The published submissions include those made by the PPF and Regulator themselves, with both bodies seeking more interventionist powers.
The most notable proposal made by TPR is for tighter regulation, including a mandatory clearance regime for certain corporate transactions.
Seeking clearance is currently voluntary, but TPR suggests it may be appropriate to make clearance mandatory where a corporate action significantly weakens the scheme sponsor and the scheme is not sufficiently funded. As its anti-avoidance powers are designed to operate retrospectively to seek redress and although they act as a powerful deterrent, they cannot prevent avoidance activity on the part of employers prepared to take the risk. TPR notes that the proposed requirement for mandatory clearance in certain circumstances has the potential to be a significant burden on employers and to have an impact on corporate activity. As a result, it recognises that any such a proposal would require further discussion and engagement with stakeholders, following which it should only be taken forward in a targeted and proportionate way.

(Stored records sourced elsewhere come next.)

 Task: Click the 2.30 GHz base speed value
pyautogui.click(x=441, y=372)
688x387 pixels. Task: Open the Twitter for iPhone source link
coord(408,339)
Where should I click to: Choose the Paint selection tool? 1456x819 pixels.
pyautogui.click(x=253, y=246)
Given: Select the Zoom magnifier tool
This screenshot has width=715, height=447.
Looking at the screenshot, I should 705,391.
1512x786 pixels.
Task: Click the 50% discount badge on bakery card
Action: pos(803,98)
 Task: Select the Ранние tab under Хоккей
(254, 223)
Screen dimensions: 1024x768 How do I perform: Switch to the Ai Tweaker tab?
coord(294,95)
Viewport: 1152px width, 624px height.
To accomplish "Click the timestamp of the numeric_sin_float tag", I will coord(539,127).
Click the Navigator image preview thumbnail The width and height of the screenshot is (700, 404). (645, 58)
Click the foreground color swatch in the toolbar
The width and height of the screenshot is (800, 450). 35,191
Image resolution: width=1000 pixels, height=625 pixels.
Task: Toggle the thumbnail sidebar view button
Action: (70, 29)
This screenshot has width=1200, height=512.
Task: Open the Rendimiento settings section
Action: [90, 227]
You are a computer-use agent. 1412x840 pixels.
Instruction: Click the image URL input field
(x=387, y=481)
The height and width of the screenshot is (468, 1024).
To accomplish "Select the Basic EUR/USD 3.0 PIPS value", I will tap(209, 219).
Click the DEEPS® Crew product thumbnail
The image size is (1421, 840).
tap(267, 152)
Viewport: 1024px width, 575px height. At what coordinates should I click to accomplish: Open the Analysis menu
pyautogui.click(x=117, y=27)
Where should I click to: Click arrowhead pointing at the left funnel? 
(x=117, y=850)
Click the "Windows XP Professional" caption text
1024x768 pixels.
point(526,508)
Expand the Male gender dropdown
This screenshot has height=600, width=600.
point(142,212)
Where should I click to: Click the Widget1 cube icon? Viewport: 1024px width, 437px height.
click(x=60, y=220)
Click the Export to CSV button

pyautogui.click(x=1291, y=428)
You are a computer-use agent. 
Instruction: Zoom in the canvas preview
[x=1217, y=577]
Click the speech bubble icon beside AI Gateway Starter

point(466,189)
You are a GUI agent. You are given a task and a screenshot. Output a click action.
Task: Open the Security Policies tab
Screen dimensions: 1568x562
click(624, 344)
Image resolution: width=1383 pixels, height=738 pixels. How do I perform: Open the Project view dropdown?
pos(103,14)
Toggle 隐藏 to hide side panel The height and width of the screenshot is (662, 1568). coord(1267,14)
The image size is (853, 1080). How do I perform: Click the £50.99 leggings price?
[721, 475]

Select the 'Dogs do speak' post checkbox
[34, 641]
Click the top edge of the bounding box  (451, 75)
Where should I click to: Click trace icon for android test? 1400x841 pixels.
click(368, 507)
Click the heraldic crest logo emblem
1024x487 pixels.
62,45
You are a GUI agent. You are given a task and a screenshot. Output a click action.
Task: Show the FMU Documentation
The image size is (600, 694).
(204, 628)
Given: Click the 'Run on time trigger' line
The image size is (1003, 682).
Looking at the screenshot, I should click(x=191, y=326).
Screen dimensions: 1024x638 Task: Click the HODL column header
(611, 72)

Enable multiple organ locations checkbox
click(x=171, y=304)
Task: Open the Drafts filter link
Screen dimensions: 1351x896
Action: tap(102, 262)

According to TPR, clear criteria as to when approval should be sought would be necessary. This could include circumstances where the action weakens the scheme sponsor, not just the sale/purchase of a business but in circumstances including where support (covenant) for the scheme is weakened through corporate activity such as dividend payments, change of control, share buy-backs and loans.
If the scheme is sufficiently well-funded, then the additional burden of requiring approval from TPR may be unnecessary. For such measures to work, TPR believes that enhanced requirements on employers to engage with trustees and provide them with the relevant information when required would also be needed. This would allow them time to come to an agreement over any required mitigation for the scheme.
Among other things, TPR also calls for:
- enhanced information-gathering and investigatory powers;
- greater flexibility in setting valuation periods (including requiring more frequent valuations for higher risk schemes); and
- clarification of the statutory funding regime to enable it to specify an appropriate level of funding in particular cases.
The PPF’s proposals
The PPF’s submission suggests that:
- additional restrictions may be needed on the permitted length of recovery plans in underfunded schemes, particularly where a sponsoring employer has a strong covenant, and to avoid plans that are “back-end loaded” where schemes have large deficits;
- there may be a case for TPR to be given additional powers to wind up schemes, at the request of the trustees or PPF; and
- the amounts specified in contribution notices and financial support directions issued by TPR could be substantially increased to include a “fine” element, and that the process for issuing these notices could be streamlined.
The Committee is currently continuing to hear oral evidence from a range of industry figures and pension professionals. We will report further as more evidence is published.
The possibility of the introduction of mandatory clearance is of some concern.
TPR has previously stated that it would be disproportionate to introduce a compulsory requirement for advance clearance to be sought in respect of all corporate activity, and we agree with this view. The introduction of a blanket clearance requirement could make it more difficult to complete transactions quickly where a defined benefit pension scheme is involved, which could have an adverse effect on the economy. In addition, although TPR acknowledges that the current system is imperfect, it simply does not have adequate resources to review every corporate transaction that takes place.